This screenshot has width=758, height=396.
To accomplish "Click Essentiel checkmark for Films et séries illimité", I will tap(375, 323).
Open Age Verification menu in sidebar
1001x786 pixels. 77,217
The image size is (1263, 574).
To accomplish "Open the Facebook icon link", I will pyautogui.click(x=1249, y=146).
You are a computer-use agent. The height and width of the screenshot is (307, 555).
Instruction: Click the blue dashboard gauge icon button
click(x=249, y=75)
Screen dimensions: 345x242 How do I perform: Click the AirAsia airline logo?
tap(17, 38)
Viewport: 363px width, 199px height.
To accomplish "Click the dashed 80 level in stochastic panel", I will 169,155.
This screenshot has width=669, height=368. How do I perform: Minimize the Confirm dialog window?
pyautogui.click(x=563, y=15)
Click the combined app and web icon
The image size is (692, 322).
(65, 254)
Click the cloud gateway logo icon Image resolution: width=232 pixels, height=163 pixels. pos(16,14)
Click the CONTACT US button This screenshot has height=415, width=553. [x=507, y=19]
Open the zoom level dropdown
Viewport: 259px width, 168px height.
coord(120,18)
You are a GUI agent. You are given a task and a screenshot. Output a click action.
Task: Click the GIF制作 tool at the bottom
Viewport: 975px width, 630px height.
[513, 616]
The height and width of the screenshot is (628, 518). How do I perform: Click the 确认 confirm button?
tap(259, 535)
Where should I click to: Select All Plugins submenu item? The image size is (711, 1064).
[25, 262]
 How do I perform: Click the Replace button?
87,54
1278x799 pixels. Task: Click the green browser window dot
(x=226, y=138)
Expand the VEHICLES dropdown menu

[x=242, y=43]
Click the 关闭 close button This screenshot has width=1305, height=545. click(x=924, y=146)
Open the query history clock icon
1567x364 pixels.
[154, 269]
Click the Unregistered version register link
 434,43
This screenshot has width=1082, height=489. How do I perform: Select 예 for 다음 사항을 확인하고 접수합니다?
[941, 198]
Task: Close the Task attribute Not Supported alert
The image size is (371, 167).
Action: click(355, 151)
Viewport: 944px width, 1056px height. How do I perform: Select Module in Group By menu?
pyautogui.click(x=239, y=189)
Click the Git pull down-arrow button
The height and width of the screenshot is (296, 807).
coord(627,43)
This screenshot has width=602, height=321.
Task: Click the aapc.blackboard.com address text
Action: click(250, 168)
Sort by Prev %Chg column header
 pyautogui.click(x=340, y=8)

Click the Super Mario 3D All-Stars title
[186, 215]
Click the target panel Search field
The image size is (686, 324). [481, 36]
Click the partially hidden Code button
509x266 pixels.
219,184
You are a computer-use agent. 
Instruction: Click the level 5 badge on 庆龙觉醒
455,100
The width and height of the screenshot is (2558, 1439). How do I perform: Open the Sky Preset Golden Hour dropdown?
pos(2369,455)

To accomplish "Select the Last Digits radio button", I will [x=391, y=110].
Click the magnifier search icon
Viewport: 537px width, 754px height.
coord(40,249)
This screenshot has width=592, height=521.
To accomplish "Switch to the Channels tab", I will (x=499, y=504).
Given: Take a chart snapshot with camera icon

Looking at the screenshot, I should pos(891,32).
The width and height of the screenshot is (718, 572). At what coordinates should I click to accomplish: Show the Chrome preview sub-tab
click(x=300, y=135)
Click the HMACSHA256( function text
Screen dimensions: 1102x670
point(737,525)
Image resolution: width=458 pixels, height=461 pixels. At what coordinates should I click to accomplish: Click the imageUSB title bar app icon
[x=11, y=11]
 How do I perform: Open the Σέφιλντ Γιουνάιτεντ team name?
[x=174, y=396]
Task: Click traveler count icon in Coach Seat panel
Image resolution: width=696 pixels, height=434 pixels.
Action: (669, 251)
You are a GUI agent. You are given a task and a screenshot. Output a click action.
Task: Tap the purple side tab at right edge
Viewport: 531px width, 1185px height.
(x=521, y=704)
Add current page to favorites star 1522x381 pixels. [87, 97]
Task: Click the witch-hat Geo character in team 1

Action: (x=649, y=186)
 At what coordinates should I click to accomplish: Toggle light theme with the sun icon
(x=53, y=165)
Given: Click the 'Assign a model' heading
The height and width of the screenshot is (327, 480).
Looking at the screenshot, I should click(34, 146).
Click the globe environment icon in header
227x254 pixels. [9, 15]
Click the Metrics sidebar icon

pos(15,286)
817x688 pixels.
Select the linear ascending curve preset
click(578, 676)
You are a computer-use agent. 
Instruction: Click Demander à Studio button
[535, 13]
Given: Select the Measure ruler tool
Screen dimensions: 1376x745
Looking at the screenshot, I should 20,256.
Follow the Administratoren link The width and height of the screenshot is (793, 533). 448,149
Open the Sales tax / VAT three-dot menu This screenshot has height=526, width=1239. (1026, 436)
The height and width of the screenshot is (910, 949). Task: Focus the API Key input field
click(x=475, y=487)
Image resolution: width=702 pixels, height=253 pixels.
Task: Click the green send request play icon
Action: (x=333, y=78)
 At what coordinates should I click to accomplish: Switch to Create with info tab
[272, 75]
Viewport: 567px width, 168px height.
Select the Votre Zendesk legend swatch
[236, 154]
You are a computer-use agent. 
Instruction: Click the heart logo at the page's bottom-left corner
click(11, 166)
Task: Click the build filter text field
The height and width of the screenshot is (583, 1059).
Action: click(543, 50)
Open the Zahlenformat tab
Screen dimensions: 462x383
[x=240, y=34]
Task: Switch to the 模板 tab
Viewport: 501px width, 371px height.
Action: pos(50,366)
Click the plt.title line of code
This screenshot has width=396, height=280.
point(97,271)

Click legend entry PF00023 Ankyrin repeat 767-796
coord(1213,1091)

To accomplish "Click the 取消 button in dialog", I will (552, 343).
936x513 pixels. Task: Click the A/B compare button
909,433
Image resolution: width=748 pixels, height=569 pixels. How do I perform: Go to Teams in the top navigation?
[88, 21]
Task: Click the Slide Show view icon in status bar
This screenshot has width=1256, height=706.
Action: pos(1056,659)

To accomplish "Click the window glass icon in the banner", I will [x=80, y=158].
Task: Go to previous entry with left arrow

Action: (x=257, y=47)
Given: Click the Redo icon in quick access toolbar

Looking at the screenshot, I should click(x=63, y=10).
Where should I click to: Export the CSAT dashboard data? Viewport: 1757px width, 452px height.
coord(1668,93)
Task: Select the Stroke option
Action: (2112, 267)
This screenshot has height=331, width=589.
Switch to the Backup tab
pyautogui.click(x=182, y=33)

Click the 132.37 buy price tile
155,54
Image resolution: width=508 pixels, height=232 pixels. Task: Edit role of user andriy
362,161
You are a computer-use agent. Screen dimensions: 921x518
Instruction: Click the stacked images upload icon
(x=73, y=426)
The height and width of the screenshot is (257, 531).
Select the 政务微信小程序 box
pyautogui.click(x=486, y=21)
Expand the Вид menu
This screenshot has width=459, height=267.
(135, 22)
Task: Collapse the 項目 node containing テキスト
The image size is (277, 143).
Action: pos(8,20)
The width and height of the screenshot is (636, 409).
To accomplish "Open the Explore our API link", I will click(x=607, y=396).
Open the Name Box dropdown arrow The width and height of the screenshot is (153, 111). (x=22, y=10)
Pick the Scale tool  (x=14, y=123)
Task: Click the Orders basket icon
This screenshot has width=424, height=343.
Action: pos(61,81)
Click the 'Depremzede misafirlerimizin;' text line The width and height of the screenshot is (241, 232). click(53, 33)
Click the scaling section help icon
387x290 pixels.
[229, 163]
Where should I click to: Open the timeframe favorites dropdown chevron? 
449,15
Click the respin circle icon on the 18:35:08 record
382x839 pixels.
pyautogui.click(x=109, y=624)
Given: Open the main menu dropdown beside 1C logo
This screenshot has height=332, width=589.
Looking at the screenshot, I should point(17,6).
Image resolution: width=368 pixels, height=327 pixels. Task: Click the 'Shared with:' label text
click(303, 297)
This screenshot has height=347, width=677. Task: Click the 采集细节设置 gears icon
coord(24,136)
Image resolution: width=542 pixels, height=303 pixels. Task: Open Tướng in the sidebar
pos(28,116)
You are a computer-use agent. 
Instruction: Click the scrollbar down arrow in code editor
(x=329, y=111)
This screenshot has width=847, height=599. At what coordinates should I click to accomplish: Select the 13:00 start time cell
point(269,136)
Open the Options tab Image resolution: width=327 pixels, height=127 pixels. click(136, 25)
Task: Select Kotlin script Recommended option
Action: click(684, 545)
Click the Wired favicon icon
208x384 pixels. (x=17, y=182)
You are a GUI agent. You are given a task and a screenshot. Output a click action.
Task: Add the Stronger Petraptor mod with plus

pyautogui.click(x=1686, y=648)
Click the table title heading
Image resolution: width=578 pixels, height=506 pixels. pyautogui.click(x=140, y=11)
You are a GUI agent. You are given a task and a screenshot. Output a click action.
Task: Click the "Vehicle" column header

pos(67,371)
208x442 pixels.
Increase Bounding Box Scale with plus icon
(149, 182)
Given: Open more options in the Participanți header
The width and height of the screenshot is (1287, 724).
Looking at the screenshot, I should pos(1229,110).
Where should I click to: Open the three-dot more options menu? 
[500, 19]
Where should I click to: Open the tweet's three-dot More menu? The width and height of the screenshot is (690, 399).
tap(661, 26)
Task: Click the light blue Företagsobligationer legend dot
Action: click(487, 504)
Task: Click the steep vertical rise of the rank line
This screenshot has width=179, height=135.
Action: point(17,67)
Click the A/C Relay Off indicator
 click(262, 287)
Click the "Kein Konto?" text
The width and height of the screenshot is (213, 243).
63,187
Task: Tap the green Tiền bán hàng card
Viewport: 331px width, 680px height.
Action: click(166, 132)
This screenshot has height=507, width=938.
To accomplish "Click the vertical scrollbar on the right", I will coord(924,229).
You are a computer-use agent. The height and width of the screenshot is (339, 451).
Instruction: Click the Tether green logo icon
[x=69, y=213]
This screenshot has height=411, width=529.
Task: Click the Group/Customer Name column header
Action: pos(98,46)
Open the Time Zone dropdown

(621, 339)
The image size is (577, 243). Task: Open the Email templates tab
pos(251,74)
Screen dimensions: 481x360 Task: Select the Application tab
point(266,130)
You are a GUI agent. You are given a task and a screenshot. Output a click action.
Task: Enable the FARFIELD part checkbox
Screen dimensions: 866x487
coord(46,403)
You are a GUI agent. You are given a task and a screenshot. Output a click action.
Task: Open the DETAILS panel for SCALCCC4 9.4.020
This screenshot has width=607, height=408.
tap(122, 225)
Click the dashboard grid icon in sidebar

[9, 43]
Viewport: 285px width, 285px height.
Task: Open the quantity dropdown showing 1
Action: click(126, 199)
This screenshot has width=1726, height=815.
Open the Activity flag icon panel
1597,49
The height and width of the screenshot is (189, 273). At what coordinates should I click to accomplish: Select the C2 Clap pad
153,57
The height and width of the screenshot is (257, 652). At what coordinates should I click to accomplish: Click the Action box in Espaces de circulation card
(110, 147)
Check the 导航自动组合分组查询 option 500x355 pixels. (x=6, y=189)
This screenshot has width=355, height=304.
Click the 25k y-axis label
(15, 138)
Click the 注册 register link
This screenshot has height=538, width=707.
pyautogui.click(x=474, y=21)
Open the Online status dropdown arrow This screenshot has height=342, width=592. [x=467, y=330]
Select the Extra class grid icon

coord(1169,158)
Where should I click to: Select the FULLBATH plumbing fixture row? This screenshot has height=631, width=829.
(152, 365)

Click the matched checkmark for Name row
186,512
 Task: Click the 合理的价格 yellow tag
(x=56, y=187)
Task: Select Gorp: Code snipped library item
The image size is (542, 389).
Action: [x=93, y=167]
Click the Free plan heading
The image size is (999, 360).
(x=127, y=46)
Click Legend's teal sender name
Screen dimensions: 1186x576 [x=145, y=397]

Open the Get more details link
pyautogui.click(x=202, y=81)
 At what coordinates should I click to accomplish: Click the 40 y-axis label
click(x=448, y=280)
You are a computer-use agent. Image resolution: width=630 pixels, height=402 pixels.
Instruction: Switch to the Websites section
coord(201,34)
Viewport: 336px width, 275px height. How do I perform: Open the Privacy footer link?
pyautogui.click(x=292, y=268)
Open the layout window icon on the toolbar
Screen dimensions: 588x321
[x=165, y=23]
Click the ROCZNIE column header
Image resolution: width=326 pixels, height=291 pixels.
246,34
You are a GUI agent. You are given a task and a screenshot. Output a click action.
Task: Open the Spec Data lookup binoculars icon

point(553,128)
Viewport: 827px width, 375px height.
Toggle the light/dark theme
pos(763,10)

+===+

WHAT YOU HAVE TO DO: From the entries above, show each line that includes the string "vertical".

TASK RESULT:
Task: Click the steep vertical rise of the rank line
To accomplish "Click the vertical scrollbar on the right", I will coord(924,229).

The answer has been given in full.